Yes, declared a French court, handing a leading Modigliani expert two years and a $70,000 fine for forgery. Christian Parisot, who has been oft quoted in scholarly debates surrounding fake Modiglianis, has been convicted of creating and exhibiting sketches attributed to Modigliani’s young mistress, Jeanne Hebuterne.

Tracey Emin and Damien Hirst will join other U.K. artists and members of the public in destroying their most detested pieces at South London Gallery. A 1900 sq. ft. room has become a huge Art Bin where artists dump what they consider failed work. The exhibit opened Thursday and goes through March.

Pilfered Artifacts and Nazis in the News

An article in the latest Journal of Art Crimes claims that 911 hijacker Mohamed Atta tried to hock Afghan antiquities to pay for flying lessons. In recent years the Afghan government has released an itemized list of missing art to help locate stolen objects on the international market.

To discourage pilfering of earthquake-demolished museums and historical sites, the U.N.’s Irina Bokova called for a ban on the trade of Haitian artifacts. Crisis-related lootings in Iraq and Afghanistan and continued disputes over WWII displacements represent long-term repercussions of such pilfering.

Just this week a Berlin court ruled that Peter Sachs, the son of a Jewish poster collector named Hans Sachs, is forbidden from reclaiming his father’s posters, now on display at the government-owned German Historical Museum. The court named Sachs the legal owner of the posters, taken from his father by Nazis and now worth at least $6 million, but ruled that they must stay where they are.

Another German Museum, the Folkwang, unveiled its new glass and concrete design by British starchitect David Chipperfield, just in time for its March contemporary art showcase. The collection includes Chagalls, Matisses, Picassos and Gauguins that will be shown together for the first time since the Nazis declared them “degenerate” and forced removal in 1936.

And a final Nazi-related dispute: the heirs of Jaromir Czernin petitioned Austria’s Kunsthistorisches Museum for the return of a priceless Vermeer entitled “The Art of Painting” that they maintain was sold to Hitler under duress.

Simply Noted

On Thursday a New York judge revealed that Shepard Fairey will undergo criminal investigation for misleading the Associated Press as to the image he used to create his Obama HOPE poster.

Frank Gehry was awarded his first golf-related commission, the Clubhouse at Abu Dhabi’s Saadiyat Beach Golf Club, slated for completion in 2013. According to Gehry, “The design is intended to be an ephemeral mirage floating above the greens”—which means the world can look forward to another giant bowl of silver meringue.

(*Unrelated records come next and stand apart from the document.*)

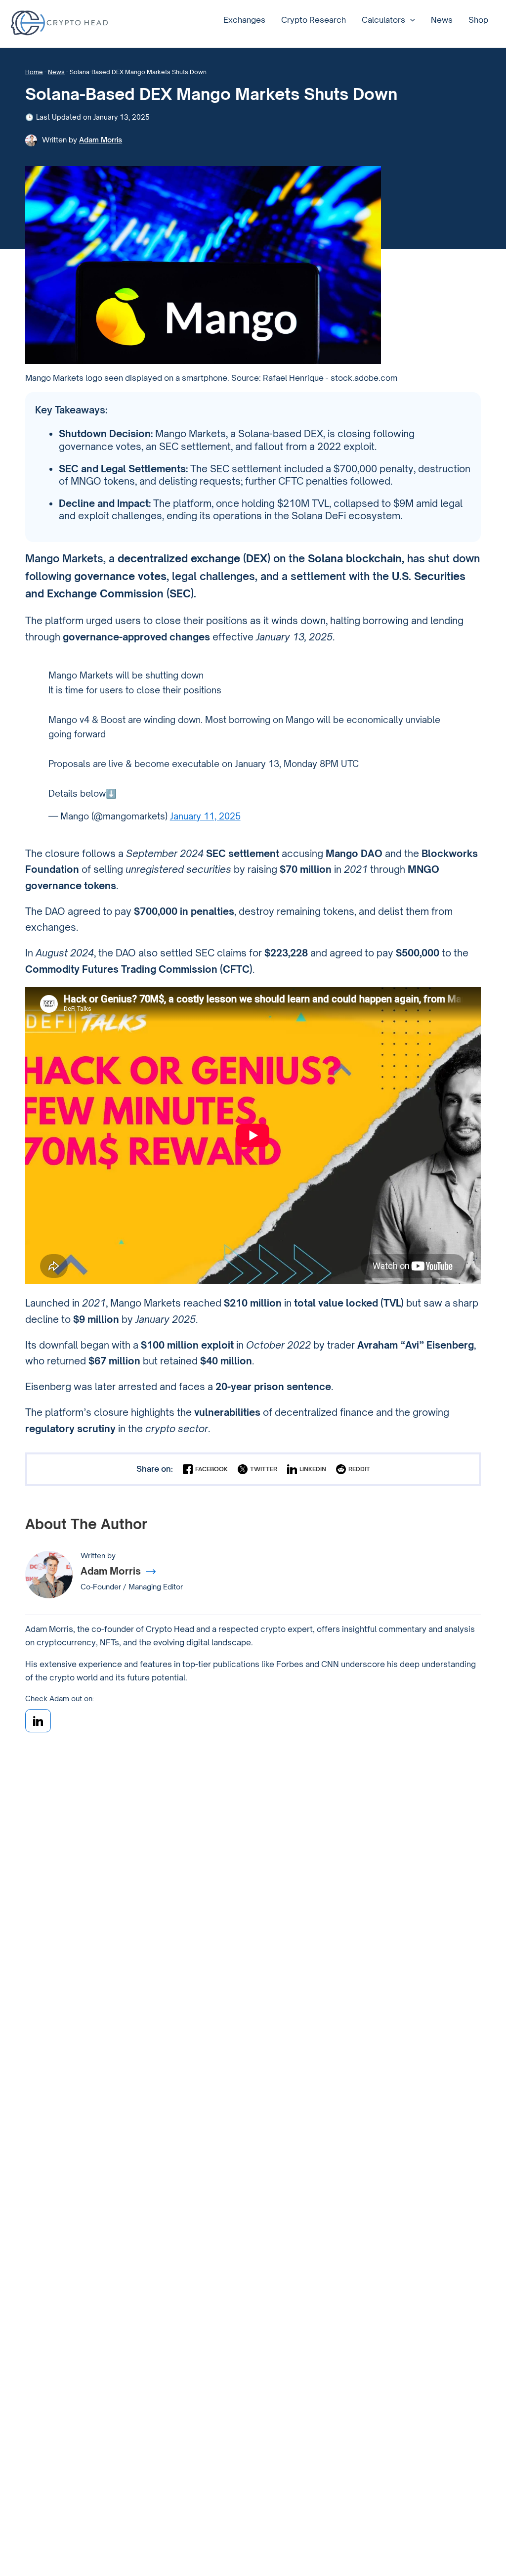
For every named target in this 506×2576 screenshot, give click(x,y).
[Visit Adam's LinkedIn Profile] (38, 1721)
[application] (410, 20)
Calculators (383, 20)
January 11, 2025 (205, 816)
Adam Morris (100, 140)
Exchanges (244, 20)
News (442, 20)
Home (34, 72)
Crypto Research (313, 20)
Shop (478, 20)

Armenian architects Nersisyan Artur and Vardanyan Vardan (the latter recently noted for designing the Emblem Structure for Dubai’s Za’abeel’s Park) have revealed their new design for a hotel and business complex in Yerevan. They should title the design “Floating the Recession.” Not only does it promise to be expensive, it visually and dimensionally references Noah’s Ark, as detailed in the Old Testament.